Aside from the behavioral and social changes that can occur as the result of drug addiction, physical changes may be noticeable too. Sleep patterns may be completely out of whack as bath salts can keep an individual awake for hours. When the drugs wear off, a crash may occur, and individuals may sleep for long periods of time. Appetites are also affected by bath salt abuse, and those battling addiction may have a significant drop in weight and appear anorexic or sickly. Nosebleeds, an irregular heart rate, paranoia, increased sex drive, distortions of reality, dehydration, tremors, and kidney failure may be other physical signs of regular use or addiction to bath salts, NIDA reports.

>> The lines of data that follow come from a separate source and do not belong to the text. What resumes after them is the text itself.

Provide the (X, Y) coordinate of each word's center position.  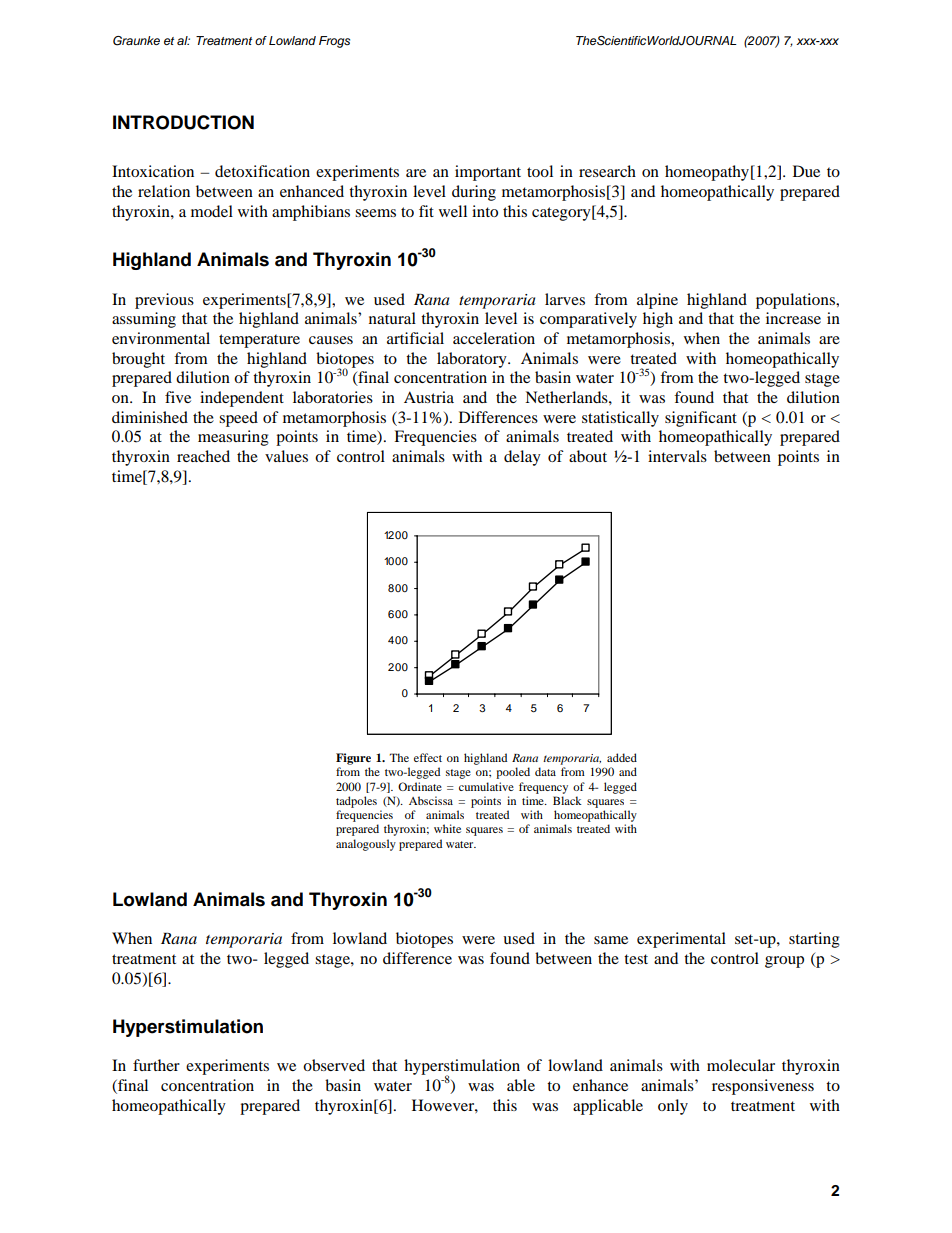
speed (238, 419)
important (488, 173)
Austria (429, 397)
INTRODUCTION (183, 122)
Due (806, 171)
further (156, 1065)
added (622, 757)
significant (701, 419)
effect (428, 757)
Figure (353, 759)
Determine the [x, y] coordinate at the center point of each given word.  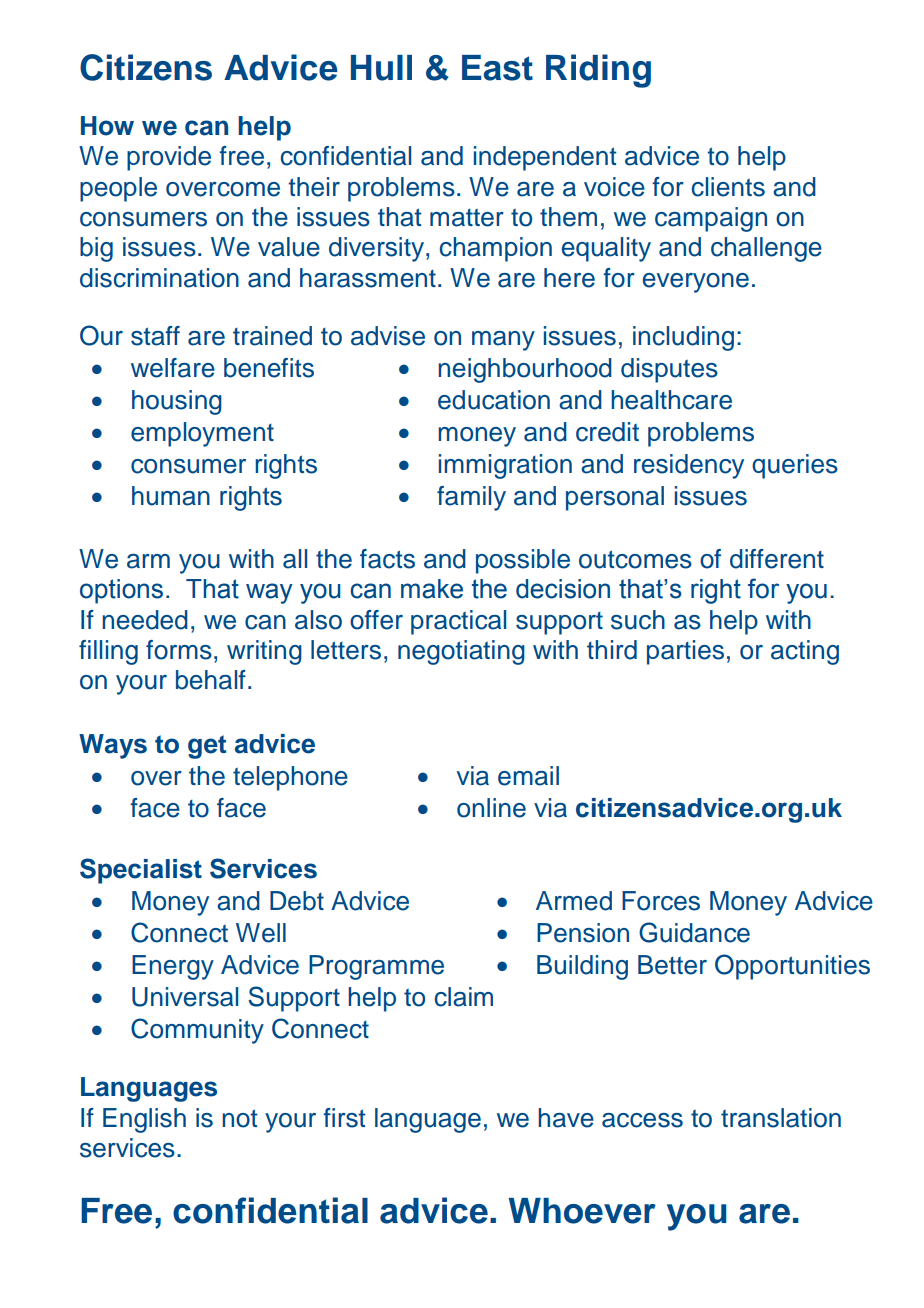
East [497, 68]
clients [728, 187]
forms [179, 650]
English [144, 1120]
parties [685, 652]
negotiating [461, 652]
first [344, 1118]
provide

Fortunately, there are many different treatment options for bath salt abuse and addiction. Individuals and their families can decide what method or program may work best for them. Some examples of treatment options include:
Specialty treatment programs exist for teens and young adults, LGBT individuals, the elderly, and other specialty populations. Professionals are specifically trained to be able to relate to certain demographics, and individuals are surrounded with peers.
Individuals with a dual diagnosis – those suffering from a co-occurring mental illness – can benefit from an integrated treatment plan that combines medical and mental health care with substance abuse treatment. The Substance Abuse and Mental Health Services Administration (SAMHSA) estimates that close to 9 million people battle both mental illness and substance abuse simultaneously. Integrated care is recommended as the optimal treatment option for co-occurring disorders.
There is no hard-and-fast rule for the exact duration of detox, as the timeline depends on many factors. It is largely influenced by a person’s level of dependence. Family history of addiction, other additional medical or mental health disorders, stress levels, and other environmental factors all affect the detox and withdrawal timeline. As a general rule, detox is typically a short-term treatment, lasting a few days to a week, and it should be followed with a more complete treatment program.
In summary, bath salts are man-made synthetic cathinones that are stimulant drugs. These drugs increase energy, focus, excitement, pleasure, and the ability to stay awake longer, potentially making them popular “club drugs.”
While people claim the drugs are safe because they are legal, this is not true. The products walk a fine line of legality. The Synthetic Drug Abuse Prevention Act of 2012 attempted to regulate bath salts due to increased reports of abuse, adverse reactions, and even deaths involving them. Clandestine laboratories continue to stay one step ahead of legal authorities, changing the chemical compounds of these drugs to avoid control and regulation. While the drugs may be technically legal, they are far from safe.
The European Monitoring Centre for Drugs and Drug Addiction (EMCDDA) reports on numerous known cathinones and cathinone derivatives that are used for recreational purposes around the world. Even if these products are bought legally, they are still potentially dangerous, volatile, and toxic chemicals when abused. Users of bath salts may never be sure what the product they are ingesting contains, which can be hazardous and makes these drugs extremely unpredictable.